→ **Stored entries**:

Content starts

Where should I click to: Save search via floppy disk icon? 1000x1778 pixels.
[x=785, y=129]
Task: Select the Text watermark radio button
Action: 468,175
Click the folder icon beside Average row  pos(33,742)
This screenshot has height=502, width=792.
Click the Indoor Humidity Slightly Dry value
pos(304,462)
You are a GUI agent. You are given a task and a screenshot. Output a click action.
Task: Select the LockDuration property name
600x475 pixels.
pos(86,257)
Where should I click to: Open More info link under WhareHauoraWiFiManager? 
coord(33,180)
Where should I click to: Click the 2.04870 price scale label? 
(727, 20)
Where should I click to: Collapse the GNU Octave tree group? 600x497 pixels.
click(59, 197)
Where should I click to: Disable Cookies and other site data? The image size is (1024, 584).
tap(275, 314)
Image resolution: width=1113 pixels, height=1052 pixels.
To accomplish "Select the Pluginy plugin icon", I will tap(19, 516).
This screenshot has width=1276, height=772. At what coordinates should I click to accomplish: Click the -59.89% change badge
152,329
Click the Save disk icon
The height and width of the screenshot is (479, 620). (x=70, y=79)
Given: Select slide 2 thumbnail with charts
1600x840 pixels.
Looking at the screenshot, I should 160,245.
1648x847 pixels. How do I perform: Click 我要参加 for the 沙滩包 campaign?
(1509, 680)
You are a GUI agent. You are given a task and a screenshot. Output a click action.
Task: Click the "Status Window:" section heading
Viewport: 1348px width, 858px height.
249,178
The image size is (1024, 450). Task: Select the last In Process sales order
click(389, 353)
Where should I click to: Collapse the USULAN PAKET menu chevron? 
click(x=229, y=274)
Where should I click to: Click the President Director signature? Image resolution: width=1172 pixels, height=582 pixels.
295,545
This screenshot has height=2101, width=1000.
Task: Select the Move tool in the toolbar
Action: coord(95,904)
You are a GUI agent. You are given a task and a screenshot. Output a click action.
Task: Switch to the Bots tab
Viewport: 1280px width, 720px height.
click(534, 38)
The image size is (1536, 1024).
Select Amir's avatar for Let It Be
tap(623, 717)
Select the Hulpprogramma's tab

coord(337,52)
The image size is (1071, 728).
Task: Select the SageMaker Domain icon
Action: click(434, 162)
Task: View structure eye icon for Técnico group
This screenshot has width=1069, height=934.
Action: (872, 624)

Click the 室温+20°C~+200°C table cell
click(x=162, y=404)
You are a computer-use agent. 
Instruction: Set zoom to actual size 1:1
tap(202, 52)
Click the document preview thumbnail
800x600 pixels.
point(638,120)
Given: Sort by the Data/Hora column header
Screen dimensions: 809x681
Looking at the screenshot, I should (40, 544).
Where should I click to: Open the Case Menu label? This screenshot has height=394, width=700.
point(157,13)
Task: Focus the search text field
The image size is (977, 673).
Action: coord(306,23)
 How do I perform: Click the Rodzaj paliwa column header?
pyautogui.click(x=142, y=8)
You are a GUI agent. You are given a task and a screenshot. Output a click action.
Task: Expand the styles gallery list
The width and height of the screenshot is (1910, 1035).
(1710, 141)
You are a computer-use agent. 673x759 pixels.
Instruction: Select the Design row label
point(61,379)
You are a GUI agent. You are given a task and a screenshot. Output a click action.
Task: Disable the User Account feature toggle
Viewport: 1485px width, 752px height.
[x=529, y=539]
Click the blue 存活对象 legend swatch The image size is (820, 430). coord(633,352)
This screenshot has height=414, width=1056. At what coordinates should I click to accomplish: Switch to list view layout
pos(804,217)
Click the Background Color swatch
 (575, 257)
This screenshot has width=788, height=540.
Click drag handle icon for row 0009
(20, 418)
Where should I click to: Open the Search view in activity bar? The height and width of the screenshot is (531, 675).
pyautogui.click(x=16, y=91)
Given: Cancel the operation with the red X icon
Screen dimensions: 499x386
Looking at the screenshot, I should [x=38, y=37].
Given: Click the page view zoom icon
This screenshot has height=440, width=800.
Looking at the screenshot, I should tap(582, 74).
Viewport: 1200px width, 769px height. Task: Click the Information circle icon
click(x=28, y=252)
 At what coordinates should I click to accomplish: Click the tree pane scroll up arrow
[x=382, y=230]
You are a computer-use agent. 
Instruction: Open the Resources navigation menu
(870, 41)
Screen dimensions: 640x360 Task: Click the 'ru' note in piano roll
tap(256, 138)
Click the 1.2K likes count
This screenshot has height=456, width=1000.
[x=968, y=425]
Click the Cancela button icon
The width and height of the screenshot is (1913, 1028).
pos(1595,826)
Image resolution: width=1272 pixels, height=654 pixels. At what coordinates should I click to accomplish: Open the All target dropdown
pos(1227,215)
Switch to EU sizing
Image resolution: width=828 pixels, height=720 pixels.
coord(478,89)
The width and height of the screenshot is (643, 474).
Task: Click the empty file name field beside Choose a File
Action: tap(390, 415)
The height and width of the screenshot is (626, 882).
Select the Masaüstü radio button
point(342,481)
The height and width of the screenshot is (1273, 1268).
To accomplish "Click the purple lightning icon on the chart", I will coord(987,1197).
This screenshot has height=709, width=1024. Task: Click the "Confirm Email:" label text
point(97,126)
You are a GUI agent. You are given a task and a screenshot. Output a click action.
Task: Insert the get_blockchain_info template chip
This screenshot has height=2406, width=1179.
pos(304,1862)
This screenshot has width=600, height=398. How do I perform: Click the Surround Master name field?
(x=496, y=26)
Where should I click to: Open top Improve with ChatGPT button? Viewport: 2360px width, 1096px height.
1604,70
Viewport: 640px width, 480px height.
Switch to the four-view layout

Content ends

→ **What you have to do**:
What this exercise asks for is an exact copy of all the records.

→ **Written solution**:
Where should I click to: Save search via floppy disk icon? 1000x1778 pixels.
[x=785, y=129]
Task: Select the Text watermark radio button
Action: 468,175
Click the folder icon beside Average row  pos(33,742)
This screenshot has height=502, width=792.
Click the Indoor Humidity Slightly Dry value
pos(304,462)
You are a GUI agent. You are given a task and a screenshot. Output a click action.
Task: Select the LockDuration property name
600x475 pixels.
pos(86,257)
Where should I click to: Open More info link under WhareHauoraWiFiManager? 
coord(33,180)
Where should I click to: Click the 2.04870 price scale label? 
(727, 20)
Where should I click to: Collapse the GNU Octave tree group? 600x497 pixels.
click(59, 197)
Where should I click to: Disable Cookies and other site data? The image size is (1024, 584).
tap(275, 314)
Image resolution: width=1113 pixels, height=1052 pixels.
To accomplish "Select the Pluginy plugin icon", I will tap(19, 516).
This screenshot has width=1276, height=772. At what coordinates should I click to accomplish: Click the -59.89% change badge
152,329
Click the Save disk icon
The height and width of the screenshot is (479, 620). (x=70, y=79)
Given: Select slide 2 thumbnail with charts
1600x840 pixels.
Looking at the screenshot, I should 160,245.
1648x847 pixels. How do I perform: Click 我要参加 for the 沙滩包 campaign?
(1509, 680)
You are a GUI agent. You are given a task and a screenshot. Output a click action.
Task: Click the "Status Window:" section heading
Viewport: 1348px width, 858px height.
249,178
The image size is (1024, 450). Task: Select the last In Process sales order
click(389, 353)
Where should I click to: Collapse the USULAN PAKET menu chevron? 
click(x=229, y=274)
Where should I click to: Click the President Director signature? Image resolution: width=1172 pixels, height=582 pixels.
295,545
This screenshot has height=2101, width=1000.
Task: Select the Move tool in the toolbar
Action: coord(95,904)
You are a GUI agent. You are given a task and a screenshot. Output a click action.
Task: Switch to the Bots tab
Viewport: 1280px width, 720px height.
click(534, 38)
The image size is (1536, 1024).
Select Amir's avatar for Let It Be
tap(623, 717)
Select the Hulpprogramma's tab

coord(337,52)
The image size is (1071, 728).
Task: Select the SageMaker Domain icon
Action: click(434, 162)
Task: View structure eye icon for Técnico group
This screenshot has width=1069, height=934.
Action: (872, 624)

Click the 室温+20°C~+200°C table cell
click(x=162, y=404)
You are a computer-use agent. 
Instruction: Set zoom to actual size 1:1
tap(202, 52)
Click the document preview thumbnail
800x600 pixels.
point(638,120)
Given: Sort by the Data/Hora column header
Screen dimensions: 809x681
Looking at the screenshot, I should (40, 544).
Where should I click to: Open the Case Menu label? This screenshot has height=394, width=700.
point(157,13)
Task: Focus the search text field
The image size is (977, 673).
Action: coord(306,23)
 How do I perform: Click the Rodzaj paliwa column header?
pyautogui.click(x=142, y=8)
You are a GUI agent. You are given a task and a screenshot. Output a click action.
Task: Expand the styles gallery list
The width and height of the screenshot is (1910, 1035).
(1710, 141)
You are a computer-use agent. 673x759 pixels.
Instruction: Select the Design row label
point(61,379)
You are a GUI agent. You are given a task and a screenshot. Output a click action.
Task: Disable the User Account feature toggle
Viewport: 1485px width, 752px height.
[x=529, y=539]
Click the blue 存活对象 legend swatch The image size is (820, 430). coord(633,352)
This screenshot has height=414, width=1056. At what coordinates should I click to accomplish: Switch to list view layout
pos(804,217)
Click the Background Color swatch
 (575, 257)
This screenshot has width=788, height=540.
Click drag handle icon for row 0009
(20, 418)
Where should I click to: Open the Search view in activity bar? The height and width of the screenshot is (531, 675).
pyautogui.click(x=16, y=91)
Given: Cancel the operation with the red X icon
Screen dimensions: 499x386
Looking at the screenshot, I should [x=38, y=37].
Given: Click the page view zoom icon
This screenshot has height=440, width=800.
Looking at the screenshot, I should tap(582, 74).
Viewport: 1200px width, 769px height. Task: Click the Information circle icon
click(x=28, y=252)
 At what coordinates should I click to accomplish: Click the tree pane scroll up arrow
[x=382, y=230]
You are a computer-use agent. 
Instruction: Open the Resources navigation menu
(870, 41)
Screen dimensions: 640x360 Task: Click the 'ru' note in piano roll
tap(256, 138)
Click the 1.2K likes count
This screenshot has height=456, width=1000.
[x=968, y=425]
Click the Cancela button icon
The width and height of the screenshot is (1913, 1028).
pos(1595,826)
Image resolution: width=1272 pixels, height=654 pixels. At what coordinates should I click to accomplish: Open the All target dropdown
pos(1227,215)
Switch to EU sizing
Image resolution: width=828 pixels, height=720 pixels.
coord(478,89)
The width and height of the screenshot is (643, 474).
Task: Click the empty file name field beside Choose a File
Action: tap(390, 415)
The height and width of the screenshot is (626, 882).
Select the Masaüstü radio button
point(342,481)
The height and width of the screenshot is (1273, 1268).
To accomplish "Click the purple lightning icon on the chart", I will coord(987,1197).
This screenshot has height=709, width=1024. Task: Click the "Confirm Email:" label text
point(97,126)
You are a GUI agent. You are given a task and a screenshot. Output a click action.
Task: Insert the get_blockchain_info template chip
This screenshot has height=2406, width=1179.
pos(304,1862)
This screenshot has width=600, height=398. How do I perform: Click the Surround Master name field?
(x=496, y=26)
Where should I click to: Open top Improve with ChatGPT button? Viewport: 2360px width, 1096px height.
1604,70
Viewport: 640px width, 480px height.
Switch to the four-view layout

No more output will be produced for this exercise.